A trabalhadora comprovou sofrer de infertilidade primária, que é a dificuldade de engravidar pela primeira vez, e baixa reserva ovariana, marcada pela quantidade de óvulos abaixo da média. Na avaliação do tribunal, a autorização do saque garante direitos fundamentais, como dignidade humana, saúde e vida.
Elton Fernandes, advogado responsável pelo caso, explicou que há uma tendência na jurisprudência brasileira de liberar o FGTS para doenças graves que não constam na lista oficial. “Nesse caso, a cliente teve um problema de saúde que a impediu de engravidar de formas naturais. Isso não quer dizer que a trabalhadora vai ter direito ao benefício apenas comprovando a dificuldade de engravidar”, destacou. Ele acrescentou que é indispensável apresentar relatório médico que comprove a necessidade do tratamento, o que não se aplicaria, por exemplo, a casais homoafetivos que optem pela fertilização in vitro por motivos pessoais.
A Caixa Econômica Federal recorreu da decisão, sustentando que a situação da trabalhadora não está prevista na legislação. O banco argumentou que a concessão abriria precedentes para “inúmeros outros casos similares” pleitearem o saque do FGTS. No entanto, o pedido foi negado. Procurada, a Caixa informou que não comenta ações judiciais em andamento.
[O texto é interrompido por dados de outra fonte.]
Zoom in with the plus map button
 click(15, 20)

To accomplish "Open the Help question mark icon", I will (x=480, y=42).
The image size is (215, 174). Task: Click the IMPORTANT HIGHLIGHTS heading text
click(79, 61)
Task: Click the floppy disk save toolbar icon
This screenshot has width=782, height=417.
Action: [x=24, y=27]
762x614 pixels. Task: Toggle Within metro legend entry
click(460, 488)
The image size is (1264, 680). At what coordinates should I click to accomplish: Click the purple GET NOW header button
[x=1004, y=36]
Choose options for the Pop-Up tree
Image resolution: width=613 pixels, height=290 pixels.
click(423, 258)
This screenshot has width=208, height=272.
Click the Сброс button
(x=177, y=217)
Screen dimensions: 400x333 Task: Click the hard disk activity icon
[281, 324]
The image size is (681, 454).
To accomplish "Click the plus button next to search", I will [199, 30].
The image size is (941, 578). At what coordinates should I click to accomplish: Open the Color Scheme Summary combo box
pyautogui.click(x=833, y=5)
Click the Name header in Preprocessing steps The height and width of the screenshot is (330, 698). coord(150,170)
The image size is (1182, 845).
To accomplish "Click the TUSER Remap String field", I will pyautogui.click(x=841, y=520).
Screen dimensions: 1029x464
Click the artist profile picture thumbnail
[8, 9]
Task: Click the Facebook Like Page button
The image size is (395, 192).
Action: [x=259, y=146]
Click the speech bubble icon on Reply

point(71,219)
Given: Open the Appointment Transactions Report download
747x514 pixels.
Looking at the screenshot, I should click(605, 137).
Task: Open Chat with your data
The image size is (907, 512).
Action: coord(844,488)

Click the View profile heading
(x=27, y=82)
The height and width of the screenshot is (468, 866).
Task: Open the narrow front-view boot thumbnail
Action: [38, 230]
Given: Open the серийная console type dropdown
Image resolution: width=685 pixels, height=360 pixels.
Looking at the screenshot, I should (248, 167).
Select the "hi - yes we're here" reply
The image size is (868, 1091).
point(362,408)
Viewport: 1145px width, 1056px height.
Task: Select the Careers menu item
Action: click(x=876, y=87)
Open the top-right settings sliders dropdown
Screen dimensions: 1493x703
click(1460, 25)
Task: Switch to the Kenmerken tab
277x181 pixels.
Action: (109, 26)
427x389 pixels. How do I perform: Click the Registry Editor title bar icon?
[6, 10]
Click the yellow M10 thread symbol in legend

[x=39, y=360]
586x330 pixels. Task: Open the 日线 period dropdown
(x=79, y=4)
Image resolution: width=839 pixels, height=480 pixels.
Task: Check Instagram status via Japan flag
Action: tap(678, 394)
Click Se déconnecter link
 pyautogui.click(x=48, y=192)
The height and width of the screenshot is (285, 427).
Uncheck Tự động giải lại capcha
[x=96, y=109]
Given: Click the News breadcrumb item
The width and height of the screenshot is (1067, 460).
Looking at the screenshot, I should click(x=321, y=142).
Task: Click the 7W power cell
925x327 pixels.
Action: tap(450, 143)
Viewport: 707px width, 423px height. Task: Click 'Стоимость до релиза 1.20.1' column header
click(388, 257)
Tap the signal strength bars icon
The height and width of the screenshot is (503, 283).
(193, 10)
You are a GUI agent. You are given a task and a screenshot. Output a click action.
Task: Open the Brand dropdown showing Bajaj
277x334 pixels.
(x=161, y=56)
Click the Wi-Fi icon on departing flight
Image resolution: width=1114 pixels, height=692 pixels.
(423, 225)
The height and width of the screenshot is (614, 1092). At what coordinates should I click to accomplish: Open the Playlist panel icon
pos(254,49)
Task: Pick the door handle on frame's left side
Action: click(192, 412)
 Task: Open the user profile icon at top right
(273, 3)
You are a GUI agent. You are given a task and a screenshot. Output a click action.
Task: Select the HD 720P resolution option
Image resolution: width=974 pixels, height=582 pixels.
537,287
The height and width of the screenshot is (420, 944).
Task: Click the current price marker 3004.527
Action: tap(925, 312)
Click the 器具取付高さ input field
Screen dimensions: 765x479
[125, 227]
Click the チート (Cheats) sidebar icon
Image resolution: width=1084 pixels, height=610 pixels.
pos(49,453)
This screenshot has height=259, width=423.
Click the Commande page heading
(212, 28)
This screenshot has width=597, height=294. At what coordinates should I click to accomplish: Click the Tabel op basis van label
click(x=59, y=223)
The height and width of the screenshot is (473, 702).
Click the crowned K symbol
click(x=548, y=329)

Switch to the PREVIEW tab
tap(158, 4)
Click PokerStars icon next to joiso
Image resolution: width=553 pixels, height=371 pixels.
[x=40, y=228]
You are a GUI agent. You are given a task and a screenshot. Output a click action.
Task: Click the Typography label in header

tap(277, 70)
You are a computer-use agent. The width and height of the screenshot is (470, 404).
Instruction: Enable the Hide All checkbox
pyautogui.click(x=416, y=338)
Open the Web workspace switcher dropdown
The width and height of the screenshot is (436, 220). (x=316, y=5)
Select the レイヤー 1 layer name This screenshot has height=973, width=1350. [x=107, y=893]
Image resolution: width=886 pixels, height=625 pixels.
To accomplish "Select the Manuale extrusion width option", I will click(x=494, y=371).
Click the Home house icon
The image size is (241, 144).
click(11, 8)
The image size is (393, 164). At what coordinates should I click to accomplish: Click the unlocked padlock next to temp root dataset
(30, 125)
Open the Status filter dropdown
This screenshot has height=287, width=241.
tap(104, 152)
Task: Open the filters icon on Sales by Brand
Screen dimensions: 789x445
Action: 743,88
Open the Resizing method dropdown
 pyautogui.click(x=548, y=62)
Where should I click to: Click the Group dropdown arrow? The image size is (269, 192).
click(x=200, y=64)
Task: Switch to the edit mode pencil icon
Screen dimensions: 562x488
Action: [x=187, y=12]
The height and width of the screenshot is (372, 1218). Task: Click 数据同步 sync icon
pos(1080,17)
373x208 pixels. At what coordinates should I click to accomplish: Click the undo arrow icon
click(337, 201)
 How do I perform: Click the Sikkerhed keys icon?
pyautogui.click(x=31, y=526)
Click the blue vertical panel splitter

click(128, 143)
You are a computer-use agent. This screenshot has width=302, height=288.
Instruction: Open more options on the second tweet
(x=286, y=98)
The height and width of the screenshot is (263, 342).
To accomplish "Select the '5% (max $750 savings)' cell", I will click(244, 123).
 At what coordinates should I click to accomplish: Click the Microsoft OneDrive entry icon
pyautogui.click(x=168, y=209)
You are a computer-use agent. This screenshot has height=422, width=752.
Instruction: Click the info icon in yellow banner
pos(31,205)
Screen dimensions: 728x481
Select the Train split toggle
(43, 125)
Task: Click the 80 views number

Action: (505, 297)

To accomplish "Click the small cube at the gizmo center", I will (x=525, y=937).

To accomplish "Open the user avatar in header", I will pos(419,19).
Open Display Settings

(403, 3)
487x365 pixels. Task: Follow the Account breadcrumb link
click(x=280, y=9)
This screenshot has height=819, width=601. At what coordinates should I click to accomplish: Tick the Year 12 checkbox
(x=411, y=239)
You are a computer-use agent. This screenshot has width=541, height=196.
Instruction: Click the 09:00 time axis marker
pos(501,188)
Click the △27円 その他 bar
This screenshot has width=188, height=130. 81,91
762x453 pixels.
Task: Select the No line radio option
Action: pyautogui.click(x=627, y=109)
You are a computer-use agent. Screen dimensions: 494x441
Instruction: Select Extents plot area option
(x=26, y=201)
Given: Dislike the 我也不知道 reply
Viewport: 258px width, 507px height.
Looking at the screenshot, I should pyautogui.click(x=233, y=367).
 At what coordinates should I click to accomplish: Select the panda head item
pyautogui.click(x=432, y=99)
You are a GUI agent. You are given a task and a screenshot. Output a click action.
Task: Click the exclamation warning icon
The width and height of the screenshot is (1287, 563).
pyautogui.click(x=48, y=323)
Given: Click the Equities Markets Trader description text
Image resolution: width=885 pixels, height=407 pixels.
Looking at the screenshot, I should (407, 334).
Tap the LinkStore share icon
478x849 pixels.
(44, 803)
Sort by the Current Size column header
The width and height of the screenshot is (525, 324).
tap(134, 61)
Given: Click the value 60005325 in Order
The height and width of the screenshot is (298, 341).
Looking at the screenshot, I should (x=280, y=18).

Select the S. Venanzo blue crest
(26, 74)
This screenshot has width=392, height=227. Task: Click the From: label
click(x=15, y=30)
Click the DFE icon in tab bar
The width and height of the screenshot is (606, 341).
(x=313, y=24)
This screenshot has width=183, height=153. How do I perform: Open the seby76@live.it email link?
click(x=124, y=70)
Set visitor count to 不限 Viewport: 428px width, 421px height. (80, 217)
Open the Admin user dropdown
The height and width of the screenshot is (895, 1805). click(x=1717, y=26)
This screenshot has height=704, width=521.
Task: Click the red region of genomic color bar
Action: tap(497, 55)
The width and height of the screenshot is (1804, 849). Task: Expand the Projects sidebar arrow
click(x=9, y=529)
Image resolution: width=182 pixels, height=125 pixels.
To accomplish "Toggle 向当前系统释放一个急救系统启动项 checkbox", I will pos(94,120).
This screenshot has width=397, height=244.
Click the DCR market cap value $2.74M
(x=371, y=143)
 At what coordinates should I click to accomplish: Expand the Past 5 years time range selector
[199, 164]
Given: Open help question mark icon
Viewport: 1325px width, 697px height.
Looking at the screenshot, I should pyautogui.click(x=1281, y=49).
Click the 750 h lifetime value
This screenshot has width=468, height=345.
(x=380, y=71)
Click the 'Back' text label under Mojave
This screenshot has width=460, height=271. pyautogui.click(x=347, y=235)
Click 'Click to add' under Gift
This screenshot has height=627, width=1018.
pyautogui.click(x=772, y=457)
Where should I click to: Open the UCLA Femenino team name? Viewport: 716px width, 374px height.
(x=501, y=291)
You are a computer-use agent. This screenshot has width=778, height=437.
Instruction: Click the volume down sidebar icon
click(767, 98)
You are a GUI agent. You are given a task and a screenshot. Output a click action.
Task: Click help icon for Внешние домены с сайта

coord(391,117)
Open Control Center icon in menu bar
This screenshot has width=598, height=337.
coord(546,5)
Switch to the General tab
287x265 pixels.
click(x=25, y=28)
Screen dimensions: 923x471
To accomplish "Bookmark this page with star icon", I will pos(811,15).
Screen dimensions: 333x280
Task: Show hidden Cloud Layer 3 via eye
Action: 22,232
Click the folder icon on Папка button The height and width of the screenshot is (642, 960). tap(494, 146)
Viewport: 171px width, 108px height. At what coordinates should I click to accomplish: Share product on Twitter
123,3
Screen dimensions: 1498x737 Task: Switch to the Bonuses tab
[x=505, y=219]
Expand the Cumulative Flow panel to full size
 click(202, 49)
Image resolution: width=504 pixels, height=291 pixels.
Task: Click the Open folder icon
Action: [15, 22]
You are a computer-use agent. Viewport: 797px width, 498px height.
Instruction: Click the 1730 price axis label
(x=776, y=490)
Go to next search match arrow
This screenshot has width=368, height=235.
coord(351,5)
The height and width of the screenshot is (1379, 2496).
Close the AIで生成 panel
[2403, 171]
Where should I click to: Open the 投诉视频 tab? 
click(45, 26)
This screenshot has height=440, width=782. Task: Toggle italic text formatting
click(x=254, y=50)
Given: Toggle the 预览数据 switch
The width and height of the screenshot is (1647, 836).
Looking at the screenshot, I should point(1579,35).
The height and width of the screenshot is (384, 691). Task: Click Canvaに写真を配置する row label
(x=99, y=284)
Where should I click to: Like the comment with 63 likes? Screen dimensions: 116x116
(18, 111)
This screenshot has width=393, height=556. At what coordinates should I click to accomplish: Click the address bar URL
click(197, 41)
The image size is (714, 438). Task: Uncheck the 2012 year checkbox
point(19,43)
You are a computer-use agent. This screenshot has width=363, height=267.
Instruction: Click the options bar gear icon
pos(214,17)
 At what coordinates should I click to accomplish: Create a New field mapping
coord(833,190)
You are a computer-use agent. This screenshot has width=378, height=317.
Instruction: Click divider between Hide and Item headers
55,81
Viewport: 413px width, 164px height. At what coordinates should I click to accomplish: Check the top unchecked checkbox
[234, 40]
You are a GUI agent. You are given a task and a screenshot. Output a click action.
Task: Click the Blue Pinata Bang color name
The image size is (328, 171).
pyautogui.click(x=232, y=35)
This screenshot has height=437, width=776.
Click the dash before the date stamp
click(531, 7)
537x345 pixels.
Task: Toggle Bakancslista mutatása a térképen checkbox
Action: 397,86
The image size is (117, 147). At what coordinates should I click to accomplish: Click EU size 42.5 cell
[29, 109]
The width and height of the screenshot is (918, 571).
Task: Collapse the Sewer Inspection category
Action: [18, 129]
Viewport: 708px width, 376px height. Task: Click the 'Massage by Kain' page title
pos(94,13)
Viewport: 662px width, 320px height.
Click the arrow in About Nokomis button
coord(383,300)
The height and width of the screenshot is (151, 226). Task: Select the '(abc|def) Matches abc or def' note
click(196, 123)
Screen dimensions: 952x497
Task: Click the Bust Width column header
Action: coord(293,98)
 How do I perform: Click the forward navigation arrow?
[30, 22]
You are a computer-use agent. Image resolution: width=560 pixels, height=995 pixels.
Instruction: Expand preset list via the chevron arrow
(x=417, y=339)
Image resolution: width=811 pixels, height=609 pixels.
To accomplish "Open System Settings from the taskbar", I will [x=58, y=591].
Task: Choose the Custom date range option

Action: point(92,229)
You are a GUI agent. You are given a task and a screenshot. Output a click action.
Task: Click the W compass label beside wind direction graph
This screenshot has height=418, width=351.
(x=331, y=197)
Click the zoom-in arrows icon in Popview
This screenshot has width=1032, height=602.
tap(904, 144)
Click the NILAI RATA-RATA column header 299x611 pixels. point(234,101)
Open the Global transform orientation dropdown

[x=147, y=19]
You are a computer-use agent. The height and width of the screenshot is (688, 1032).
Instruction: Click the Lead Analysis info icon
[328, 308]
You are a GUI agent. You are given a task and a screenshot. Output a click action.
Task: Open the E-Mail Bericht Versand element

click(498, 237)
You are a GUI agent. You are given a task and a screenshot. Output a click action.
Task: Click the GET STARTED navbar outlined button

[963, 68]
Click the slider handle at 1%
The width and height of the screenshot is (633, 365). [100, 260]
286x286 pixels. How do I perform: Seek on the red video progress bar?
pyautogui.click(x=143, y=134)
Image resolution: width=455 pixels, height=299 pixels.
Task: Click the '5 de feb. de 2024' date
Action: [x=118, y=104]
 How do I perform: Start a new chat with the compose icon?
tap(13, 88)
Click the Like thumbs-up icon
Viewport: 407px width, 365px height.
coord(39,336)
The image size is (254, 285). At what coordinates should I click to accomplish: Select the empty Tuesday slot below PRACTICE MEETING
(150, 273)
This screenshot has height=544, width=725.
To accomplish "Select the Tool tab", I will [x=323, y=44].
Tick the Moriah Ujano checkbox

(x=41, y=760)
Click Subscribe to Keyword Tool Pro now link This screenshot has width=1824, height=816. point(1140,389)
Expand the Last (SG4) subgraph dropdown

Segundo Flávio Batista, professor de direito trabalhista da USP, o FGTS foi instituído em 1966, limitando os saques a demissões sem justa causa e financiamentos habitacionais. Apenas em 1994, a política começou a se expandir, permitindo o uso do fundo para casos de câncer. A partir dos anos 2000, novas possibilidades foram incorporadas, incluindo o tratamento de HIV, doenças terminais, calamidades públicas e, mais recentemente, questões relacionadas à idade avançada. “Quando as pessoas se viam em situações complicadas na vida pessoal, procuravam a Justiça para sacar um dinheiro que já é delas. Então, a jurisprudência foi construindo um entendimento de que as situações que a lei estabelece são exemplos, e não estritamente definidas”, afirmou o especialista.